Problem to work on
Among the entries below, find all lines that include "column" and copy them.

Working data
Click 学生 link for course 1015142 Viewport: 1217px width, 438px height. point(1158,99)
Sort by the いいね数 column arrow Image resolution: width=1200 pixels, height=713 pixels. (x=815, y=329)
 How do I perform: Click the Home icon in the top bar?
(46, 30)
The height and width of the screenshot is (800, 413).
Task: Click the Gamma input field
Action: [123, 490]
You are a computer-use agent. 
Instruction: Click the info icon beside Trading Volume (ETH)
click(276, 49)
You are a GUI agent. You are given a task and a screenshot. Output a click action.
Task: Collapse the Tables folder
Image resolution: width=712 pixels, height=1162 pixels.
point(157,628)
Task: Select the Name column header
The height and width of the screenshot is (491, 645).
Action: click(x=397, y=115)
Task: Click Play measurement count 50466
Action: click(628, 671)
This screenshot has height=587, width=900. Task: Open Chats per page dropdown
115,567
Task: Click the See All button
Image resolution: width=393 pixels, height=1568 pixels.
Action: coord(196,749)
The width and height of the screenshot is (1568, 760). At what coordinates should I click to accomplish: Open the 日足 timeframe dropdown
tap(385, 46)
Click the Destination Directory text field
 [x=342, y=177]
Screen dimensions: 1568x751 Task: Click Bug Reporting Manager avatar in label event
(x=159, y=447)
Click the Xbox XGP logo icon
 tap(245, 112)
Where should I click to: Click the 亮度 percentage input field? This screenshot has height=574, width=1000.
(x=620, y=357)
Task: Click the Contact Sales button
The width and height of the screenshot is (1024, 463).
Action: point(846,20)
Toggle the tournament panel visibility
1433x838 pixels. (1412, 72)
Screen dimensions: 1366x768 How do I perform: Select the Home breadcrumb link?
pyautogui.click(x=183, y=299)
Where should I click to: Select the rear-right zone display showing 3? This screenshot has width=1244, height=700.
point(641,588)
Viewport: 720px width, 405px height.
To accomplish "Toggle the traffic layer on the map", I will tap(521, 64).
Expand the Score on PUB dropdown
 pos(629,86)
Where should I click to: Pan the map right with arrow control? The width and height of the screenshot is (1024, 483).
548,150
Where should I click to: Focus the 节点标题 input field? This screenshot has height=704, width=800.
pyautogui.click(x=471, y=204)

Problem solution
Sort by the いいね数 column arrow Image resolution: width=1200 pixels, height=713 pixels. (x=815, y=329)
Task: Select the Name column header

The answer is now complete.